Judging AI on its ability to expand capacity
From Evgeny Morozov’s essay Socialism After AI:
The driving imperative would not be “growth” measured as ever more commodities, but the enlargement of what people are actually able to do and be, individually and collectively.
On that view, AI would be judged by whether it opens new spaces of competence, understanding, and cooperation, and for whom. A tool that lets teachers and students work in their own dialects, interrogate history from their vantage points, and share and refine local knowledge would score highly. One that smooths people into passive consumers of autogenerated sludge, or concentrates interpretive power in a handful of machine‑learning priests, would score poorly, whatever its efficiency.

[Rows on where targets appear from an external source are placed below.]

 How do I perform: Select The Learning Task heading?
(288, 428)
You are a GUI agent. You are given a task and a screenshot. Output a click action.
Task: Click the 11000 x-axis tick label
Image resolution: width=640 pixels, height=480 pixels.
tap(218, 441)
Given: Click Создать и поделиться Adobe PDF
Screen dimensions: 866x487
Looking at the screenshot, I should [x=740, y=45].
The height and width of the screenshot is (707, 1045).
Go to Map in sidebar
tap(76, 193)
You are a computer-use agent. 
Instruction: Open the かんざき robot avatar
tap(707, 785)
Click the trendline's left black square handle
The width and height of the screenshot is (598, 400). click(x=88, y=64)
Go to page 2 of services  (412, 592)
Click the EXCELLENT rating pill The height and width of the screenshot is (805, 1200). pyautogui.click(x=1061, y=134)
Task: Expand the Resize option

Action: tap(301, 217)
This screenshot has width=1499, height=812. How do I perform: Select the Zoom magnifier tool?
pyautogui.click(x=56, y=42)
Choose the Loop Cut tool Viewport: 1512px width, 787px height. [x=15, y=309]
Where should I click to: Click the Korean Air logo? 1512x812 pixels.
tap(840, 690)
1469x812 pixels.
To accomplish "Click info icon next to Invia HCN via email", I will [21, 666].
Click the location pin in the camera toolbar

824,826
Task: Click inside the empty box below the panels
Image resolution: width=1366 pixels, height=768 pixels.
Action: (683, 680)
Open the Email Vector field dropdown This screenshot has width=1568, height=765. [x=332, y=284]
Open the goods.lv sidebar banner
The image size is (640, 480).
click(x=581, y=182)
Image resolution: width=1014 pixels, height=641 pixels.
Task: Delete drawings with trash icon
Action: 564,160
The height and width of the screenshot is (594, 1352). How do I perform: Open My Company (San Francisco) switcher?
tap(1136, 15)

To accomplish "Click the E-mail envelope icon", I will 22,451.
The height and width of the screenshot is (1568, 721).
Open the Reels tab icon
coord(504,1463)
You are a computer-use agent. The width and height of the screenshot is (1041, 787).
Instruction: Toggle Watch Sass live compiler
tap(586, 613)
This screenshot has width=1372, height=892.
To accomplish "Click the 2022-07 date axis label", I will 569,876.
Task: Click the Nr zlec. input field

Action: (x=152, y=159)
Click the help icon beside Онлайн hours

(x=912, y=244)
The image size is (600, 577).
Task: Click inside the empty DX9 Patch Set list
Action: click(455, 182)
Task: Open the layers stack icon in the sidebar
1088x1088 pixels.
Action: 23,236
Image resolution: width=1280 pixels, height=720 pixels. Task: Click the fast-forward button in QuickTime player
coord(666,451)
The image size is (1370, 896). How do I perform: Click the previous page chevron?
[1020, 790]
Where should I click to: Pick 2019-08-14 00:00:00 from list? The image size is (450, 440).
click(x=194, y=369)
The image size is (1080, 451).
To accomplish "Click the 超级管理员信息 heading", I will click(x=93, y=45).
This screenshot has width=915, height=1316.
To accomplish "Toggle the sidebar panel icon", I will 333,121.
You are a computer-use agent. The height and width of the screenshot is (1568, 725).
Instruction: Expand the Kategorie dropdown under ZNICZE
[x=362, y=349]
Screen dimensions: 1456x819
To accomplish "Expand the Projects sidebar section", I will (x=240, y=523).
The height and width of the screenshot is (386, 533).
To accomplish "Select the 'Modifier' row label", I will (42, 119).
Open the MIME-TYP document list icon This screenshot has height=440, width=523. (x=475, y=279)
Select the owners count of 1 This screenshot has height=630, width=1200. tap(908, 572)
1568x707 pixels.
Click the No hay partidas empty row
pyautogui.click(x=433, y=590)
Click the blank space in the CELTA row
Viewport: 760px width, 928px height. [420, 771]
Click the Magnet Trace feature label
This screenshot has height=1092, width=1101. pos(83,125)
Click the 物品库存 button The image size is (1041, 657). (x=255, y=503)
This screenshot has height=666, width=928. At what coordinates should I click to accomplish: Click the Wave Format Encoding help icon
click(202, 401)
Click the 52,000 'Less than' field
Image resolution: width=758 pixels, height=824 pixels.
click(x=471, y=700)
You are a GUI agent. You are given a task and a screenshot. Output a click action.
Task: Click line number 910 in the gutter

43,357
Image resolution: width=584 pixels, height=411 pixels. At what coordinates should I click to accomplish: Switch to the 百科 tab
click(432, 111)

Agency… on the individual, community, state, and interstate levels.
Instead of one giant super model, imagine a plethora of models trained by local communities, libraries, schools, cooperatives, firms, etc… and then a fleet of search engine-like agents that can pool information from across that sea of local models, then contextualize that information in both in a data synthesis sense but also in terms of cultural and historical context. These would be small language models (SLMs) that wouldn’t require massive data centers to train, but due to their modularity and composability, a network of which could rival the hyperscaler Monolith Models. Basically… an internet of AIs. Furthermore SLMs are a rejection of technological universalism and could lead to emergent properties not possible under the centralized, consolidated, command economies of LLMs we are currently hurtling towards now.
… anyways, some late night unstructured noodling as I read this lengthy article by Evgeny trying to imagine a better world and a better socialism debate.